__Document excerpt__.

◇ ◇ ◇ ◇

Automated journalism
  • AI-powered automated journalism involves the scanning of huge data sets for relevant information. Key data points are then selected to populate an article template. In sports reports, for example, places, names, scores, and rankings would be used.
  • The Washington Post developed its own Heliograf technology to ‘enhance storytelling for large-scale, data-driven coverage of major news events.’ The technology was first introduced during the 2016 Rio Olympics to assist in reporting the results of medal events but was upgraded for the 2020 elections.
  • The Post has since used it to deliver election coverage and sports results. The following game summary was produced using the Heliograf technology:

The Yorktown Patriots triumphed over the visiting Wilson Tigers in a close game on Thursday, 20-14. The game began with a scoreless first quarter. In the second quarter, The Patriots’ Paul Dalzell was the first to put points on the board with a two-yard touchdown reception off a pass from quarterback William Porter.

◇ ◇ ◇ ◇

__Record extracts__.
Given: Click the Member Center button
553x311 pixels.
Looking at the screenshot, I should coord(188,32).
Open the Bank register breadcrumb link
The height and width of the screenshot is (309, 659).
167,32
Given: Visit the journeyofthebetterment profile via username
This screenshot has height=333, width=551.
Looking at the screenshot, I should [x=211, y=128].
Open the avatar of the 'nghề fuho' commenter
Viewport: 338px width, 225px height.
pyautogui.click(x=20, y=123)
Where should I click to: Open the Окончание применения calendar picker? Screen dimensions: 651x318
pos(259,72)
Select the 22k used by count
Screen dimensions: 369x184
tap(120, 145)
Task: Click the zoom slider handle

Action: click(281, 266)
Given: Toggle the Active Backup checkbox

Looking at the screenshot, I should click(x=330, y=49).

◇ ◇ ◇ ◇

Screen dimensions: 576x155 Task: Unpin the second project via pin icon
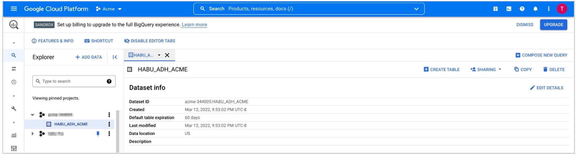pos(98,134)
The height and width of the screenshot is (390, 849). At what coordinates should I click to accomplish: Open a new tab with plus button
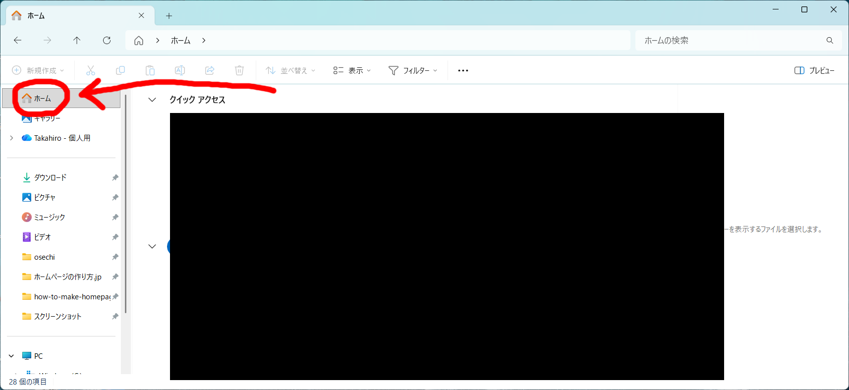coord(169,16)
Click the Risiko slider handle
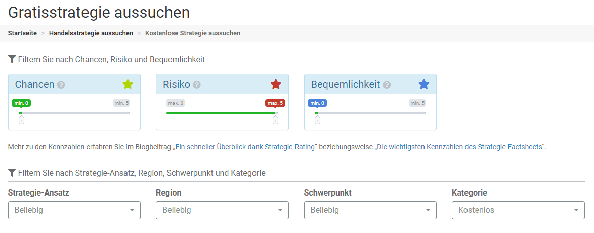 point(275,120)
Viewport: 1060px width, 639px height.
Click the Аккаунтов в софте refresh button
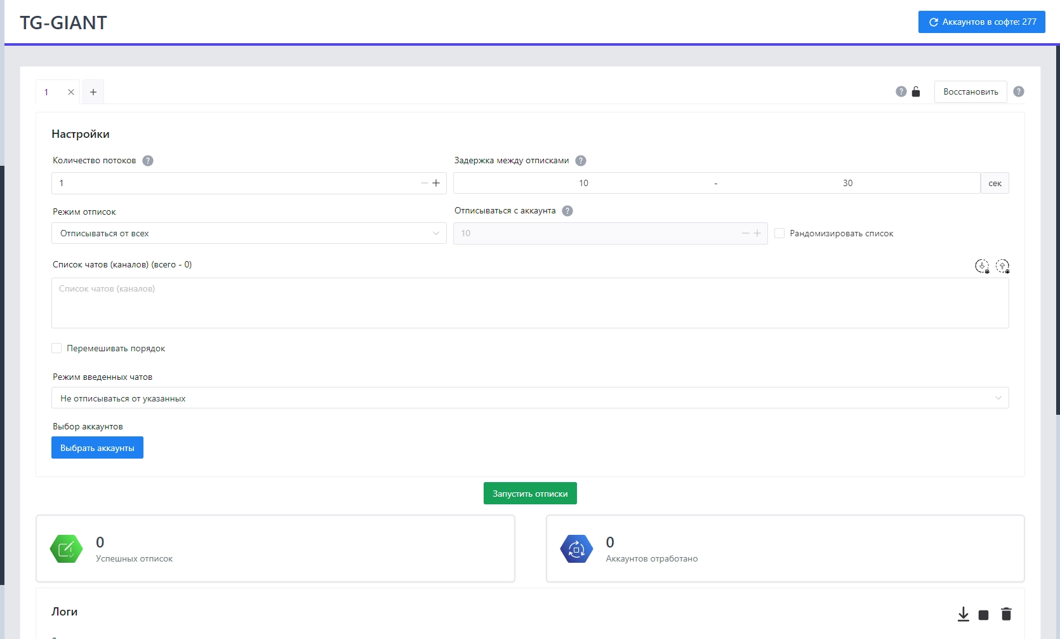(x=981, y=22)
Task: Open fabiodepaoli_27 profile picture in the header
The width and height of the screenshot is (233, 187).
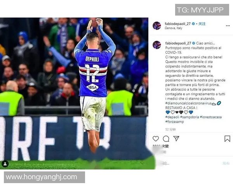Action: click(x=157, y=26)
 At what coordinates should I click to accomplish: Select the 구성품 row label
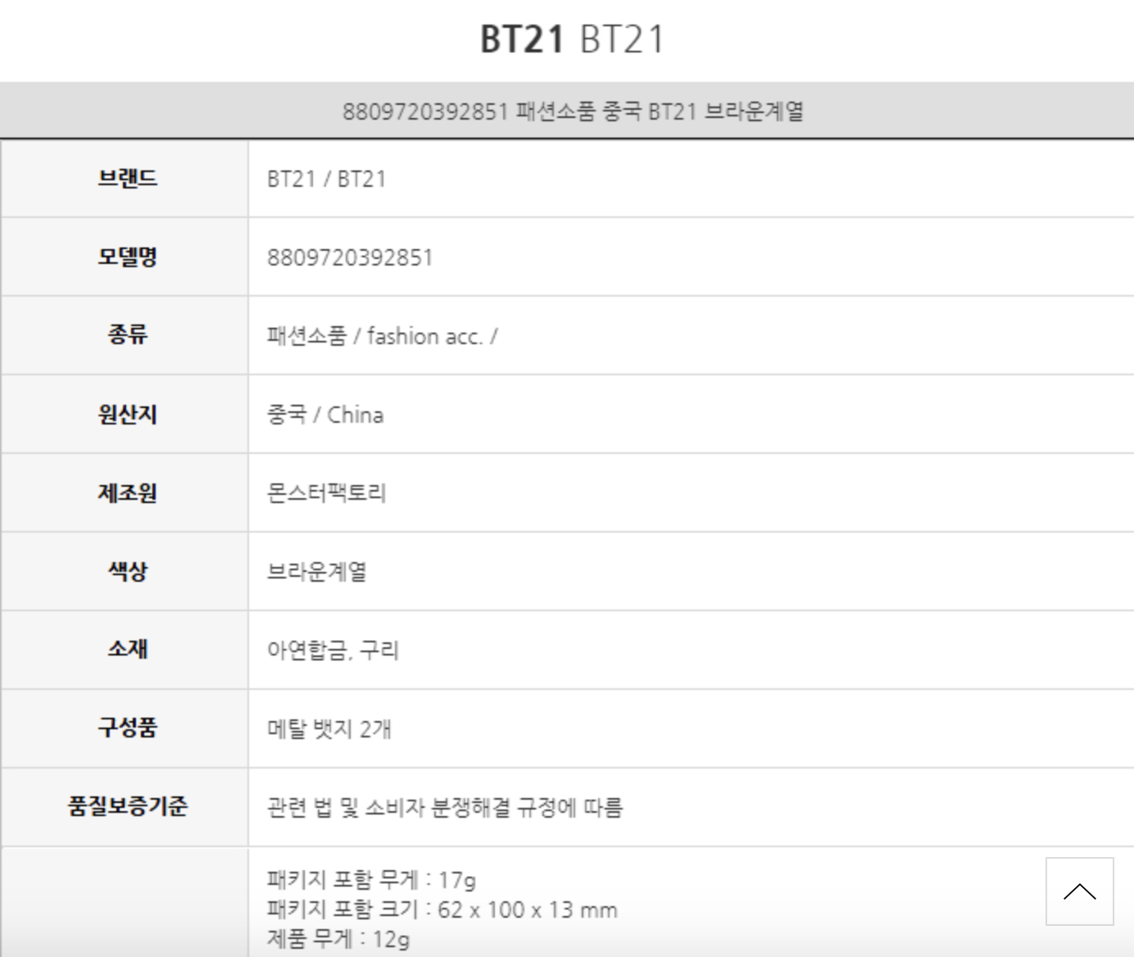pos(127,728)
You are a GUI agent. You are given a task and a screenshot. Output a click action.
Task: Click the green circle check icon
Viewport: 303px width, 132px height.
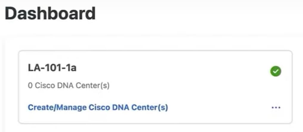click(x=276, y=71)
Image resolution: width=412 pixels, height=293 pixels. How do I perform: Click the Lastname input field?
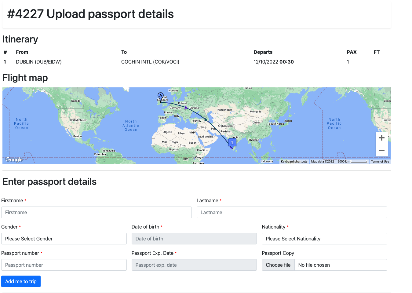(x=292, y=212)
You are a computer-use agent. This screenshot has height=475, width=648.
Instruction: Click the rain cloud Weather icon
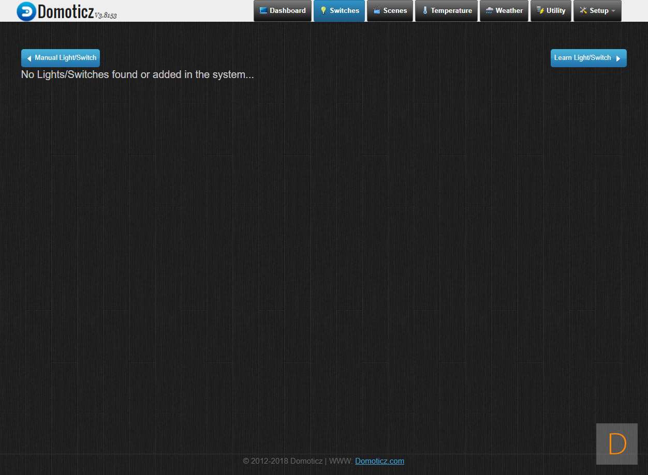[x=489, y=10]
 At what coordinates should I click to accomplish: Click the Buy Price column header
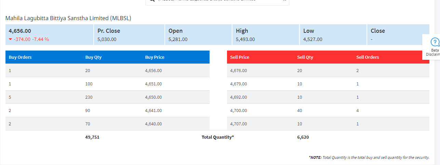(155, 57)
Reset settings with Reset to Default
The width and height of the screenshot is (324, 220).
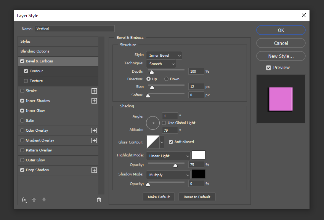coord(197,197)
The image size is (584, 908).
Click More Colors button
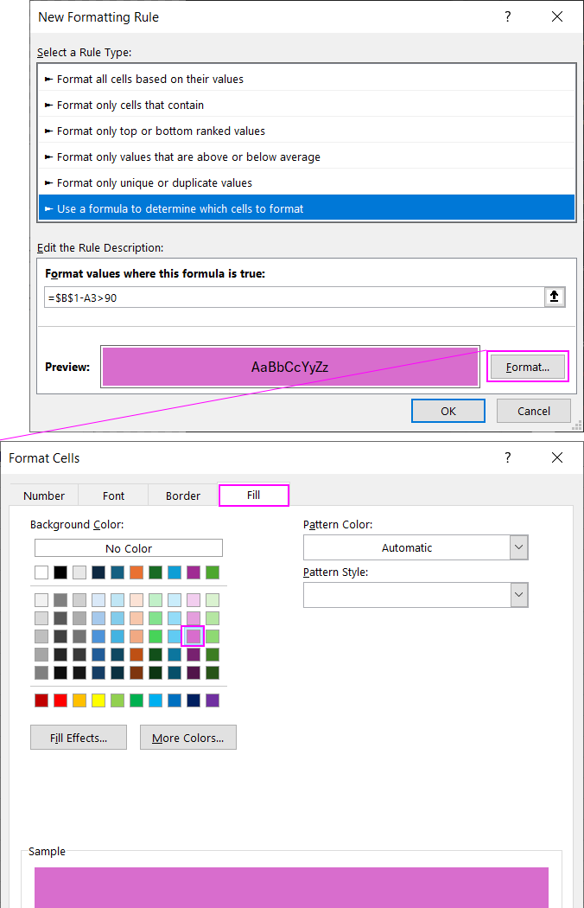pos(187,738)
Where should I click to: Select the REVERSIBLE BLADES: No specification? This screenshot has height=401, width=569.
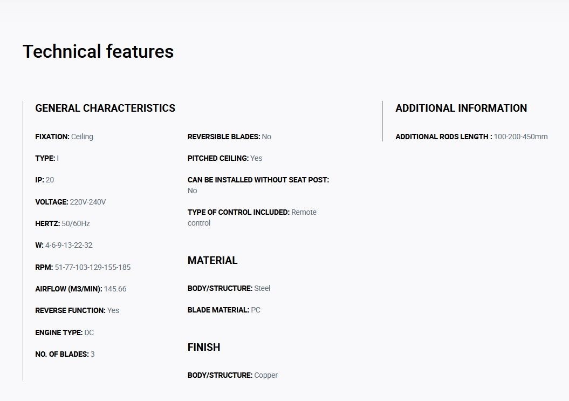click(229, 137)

◇ ◇ ◇ ◇

__Activities__.
[1] In the automated journalism text, during which event was the Heliograf technology first introduced?
[2] Rewrite everything from "The Yorktown Patriots" down to "quarterback William Porter." in the automated journalism text, replacing "Thursday" with "Friday".

__Task-by-task outputs__.
[1] The 2016 Rio Olympics.

[2]
The Yorktown Patriots triumphed over the visiting Wilson Tigers in a close game on Friday, 20-14. The game began with a scoreless first quarter. In the second quarter, The Patriots’ Paul Dalzell was the first to put points on the board with a two-yard touchdown reception off a pass from quarterback William Porter.